I concur in the result.
The loss Smith complains of arises from Utsey's deposit of checks made payable to "Specialty Motor Cars" in Utsey's account at AmSouth Bank rather than in Smith's account at SouthTrust Bank. As the main opinion points out, Smith did not have an exclusive right to the tradename "Specialty Motor Cars." The main opinion further points out that Smith could have appropriated the tradename to himself by invoking § 8-12-1, Ala. Code 1975, but nothing before us indicates that he has done so. Under these circumstances, as the main opinion further points out, Utsey had just as much right to the use of the tradename "Specialty Motor Cars" as did Smith.

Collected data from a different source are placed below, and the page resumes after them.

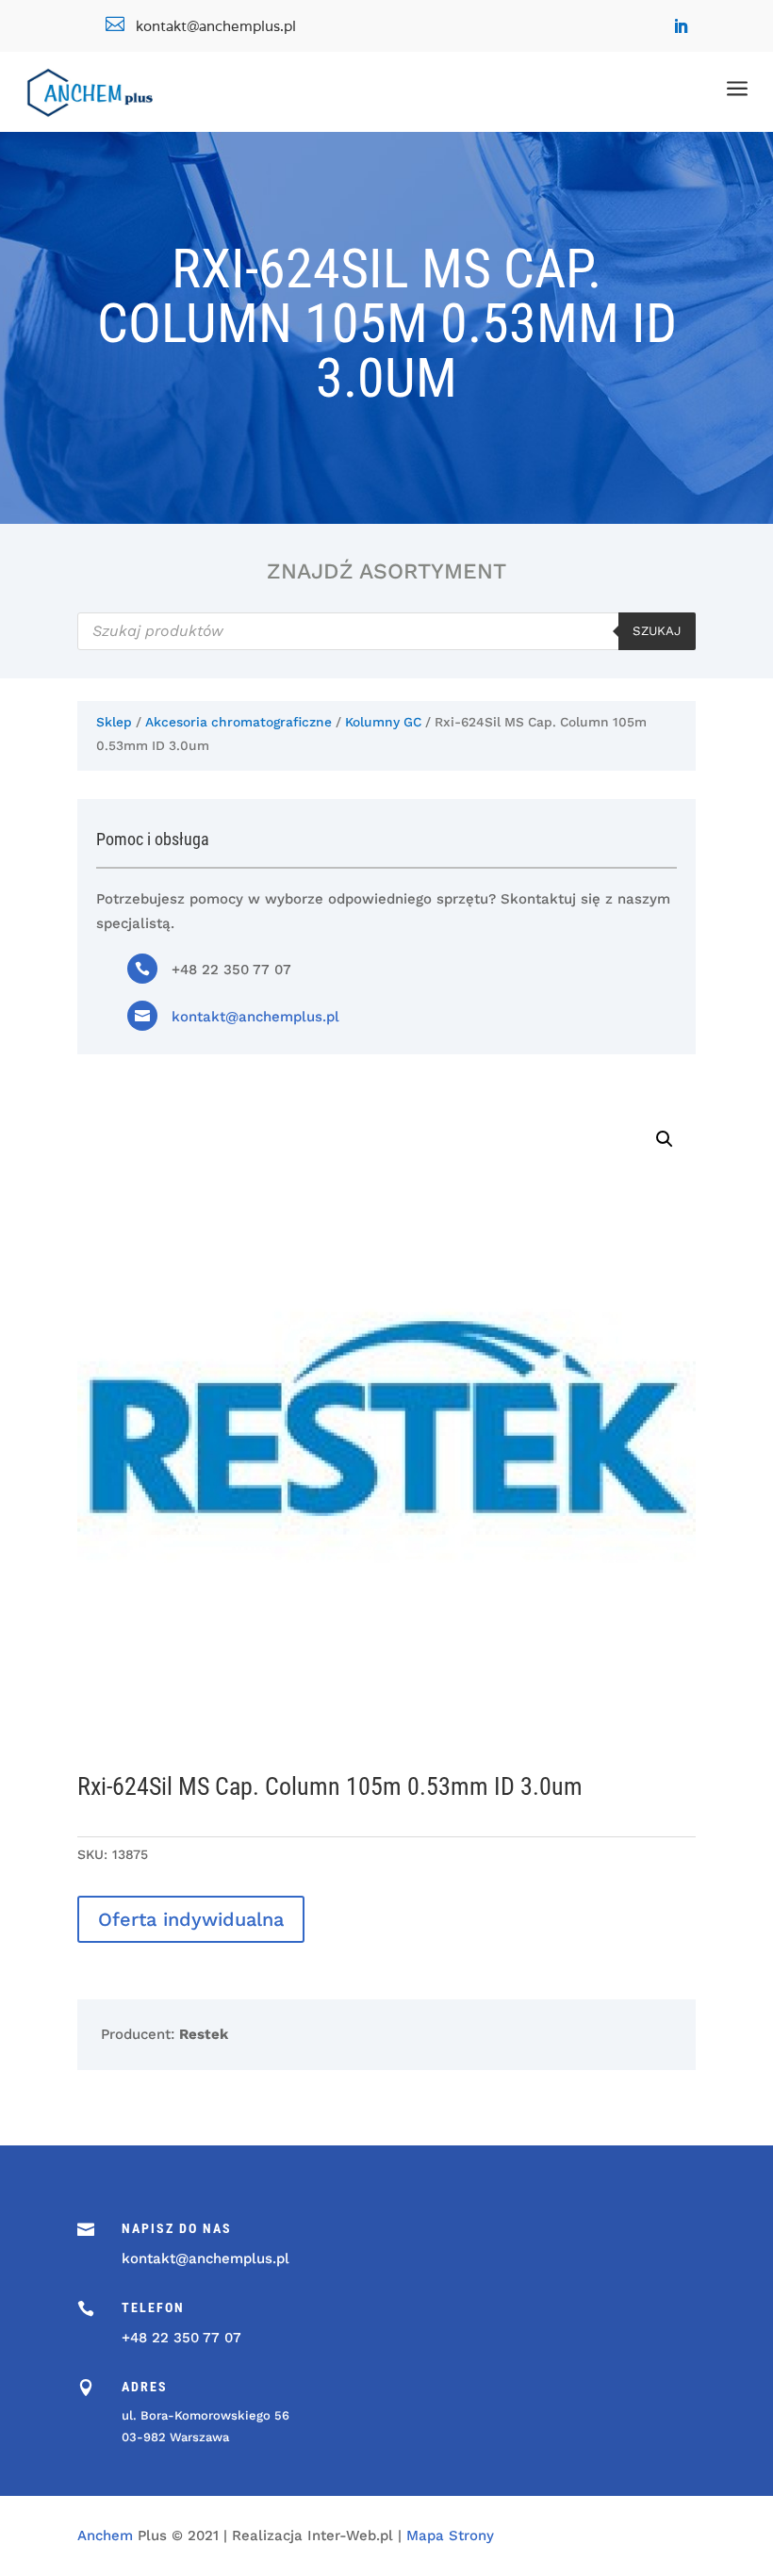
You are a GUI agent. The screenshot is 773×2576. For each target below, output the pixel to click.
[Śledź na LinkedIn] (681, 26)
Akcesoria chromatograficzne (238, 721)
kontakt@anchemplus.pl (255, 1016)
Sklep (114, 721)
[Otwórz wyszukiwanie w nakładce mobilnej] (386, 631)
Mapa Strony (450, 2535)
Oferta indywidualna (191, 1919)
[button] (665, 1139)
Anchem (105, 2535)
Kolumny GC (383, 721)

We are not here dealing with an impostor adopting the name of another individual whose exclusive right to use the name, vis-a-vis the impostor, is unquestioned. We had such a case inPatrick v. Union State Bank, 681 So.2d 1364, 1371 (Ala. 1996), where this Court held that "a bank owes a duty of reasonable care to the person in whose name, and upon whose identification, an account is opened to ensure that the person opening the account and to whom checks are given is not an imposter." (Emphasis added.) Because Smith failed to establish his right to the name "Specialty Motor Cars" exclusive of Utsey's right to the same name, Smith cannot avail himself of the rule in Patrick. Neither Smith nor his tradename, in which he had no exclusive rights, is "the person in whose name" the account was opened. Under these circumstances and under the rule established inPatrick, AmSouth owes no duty to Smith. Furthermore, I am unwilling to expand Patrick to embrace the circumstance, such as here, where the person claiming to be the victim of an impostor does not have the exclusive right to use the name. Whether this Court would overrule Patrick if that situation were presented is not before us.